======== Supplied records ========

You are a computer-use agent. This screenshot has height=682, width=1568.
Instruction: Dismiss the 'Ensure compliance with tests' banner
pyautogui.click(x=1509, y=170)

========
======== Supplied records ========

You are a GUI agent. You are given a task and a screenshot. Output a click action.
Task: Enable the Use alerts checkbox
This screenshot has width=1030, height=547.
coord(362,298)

========

• _Task directions_
Count the lines of the records that include the word "agent", please, and report the number alone.

• _Expected answer_
2